• **Task statement**
Your response should contain only the lines running from the top of the data below through the line with "This screenshot has width=988, height=582.", both included. Pictures must be omitted.

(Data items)
★ ★ ★ ★ ★

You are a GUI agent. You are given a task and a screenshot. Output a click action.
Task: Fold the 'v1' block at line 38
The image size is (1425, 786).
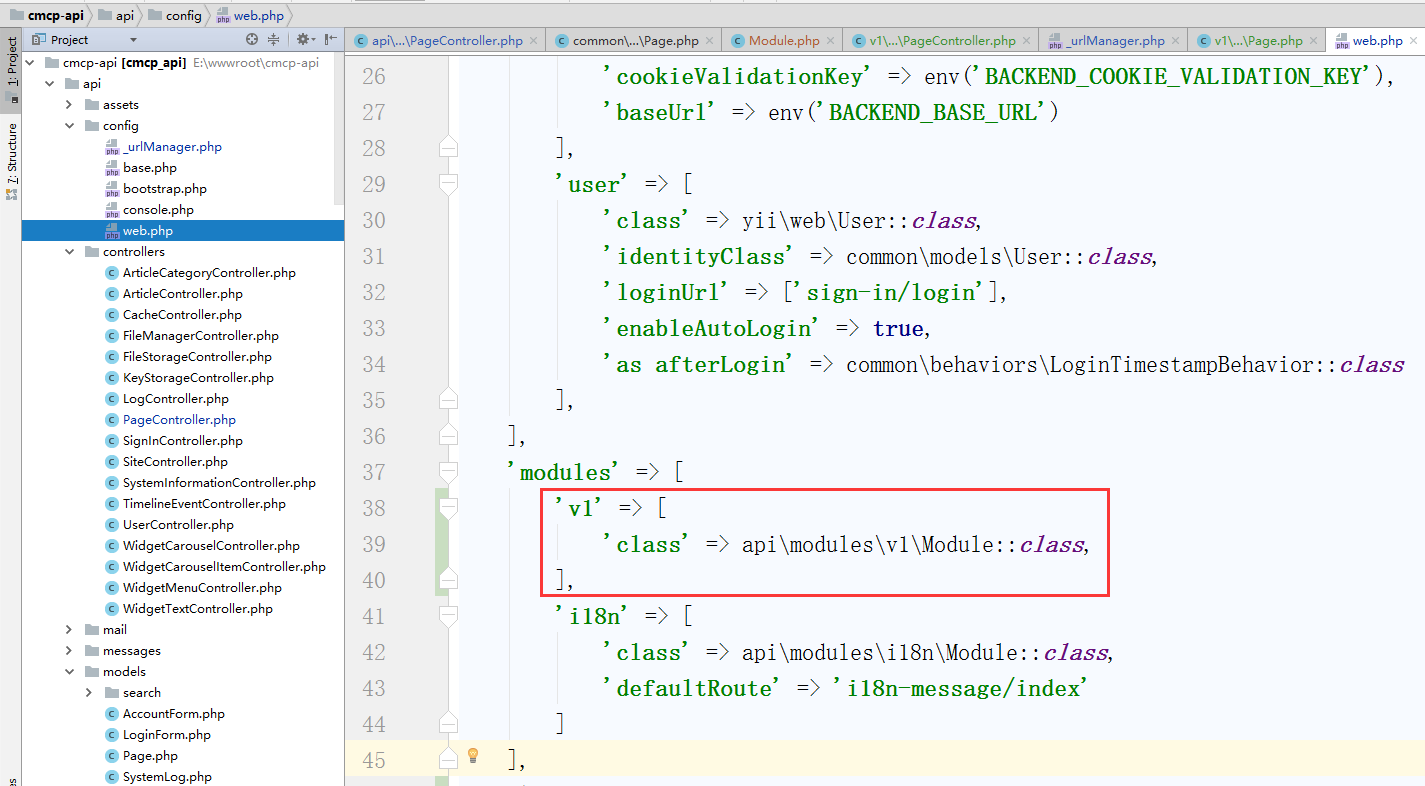(x=448, y=508)
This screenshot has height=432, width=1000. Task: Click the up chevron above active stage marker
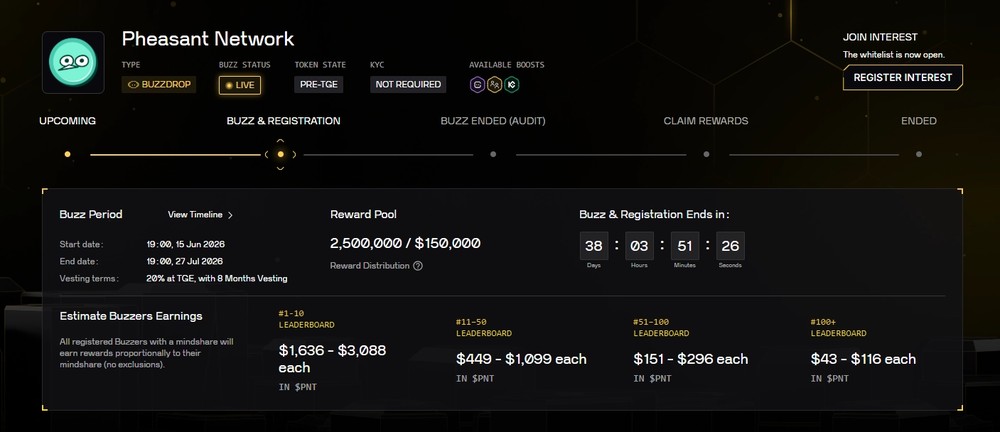tap(280, 140)
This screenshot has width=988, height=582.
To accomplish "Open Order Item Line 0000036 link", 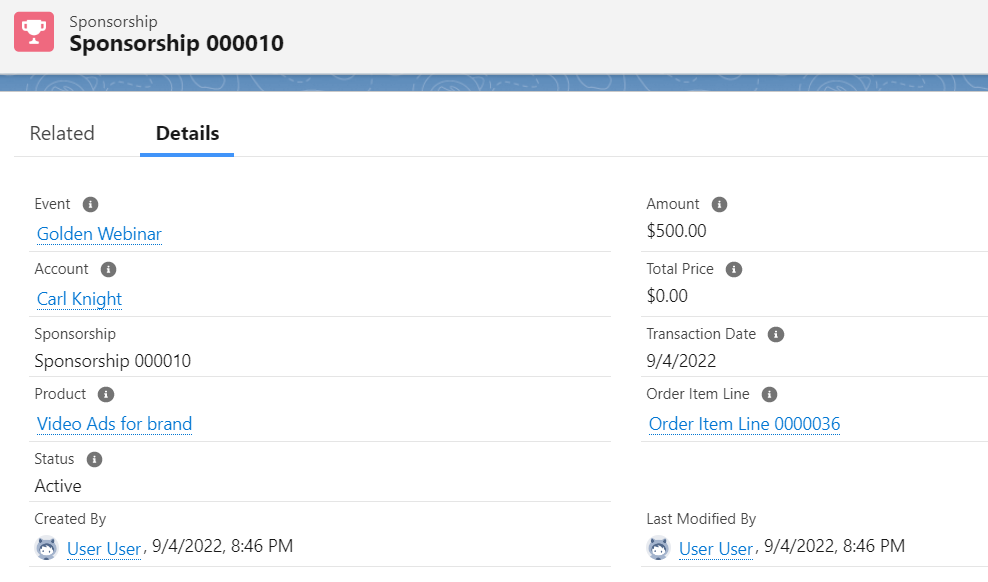I will pos(744,424).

★ ★ ★ ★ ★

• **Final answer**
You are a GUI agent. You are given a task and a screenshot. Output a click action.
Task: Fold the 'v1' block at line 38
The image size is (1425, 786).
(x=448, y=508)
This screenshot has height=432, width=1000. Task: Click the up chevron above active stage marker
tap(280, 140)
This screenshot has width=988, height=582.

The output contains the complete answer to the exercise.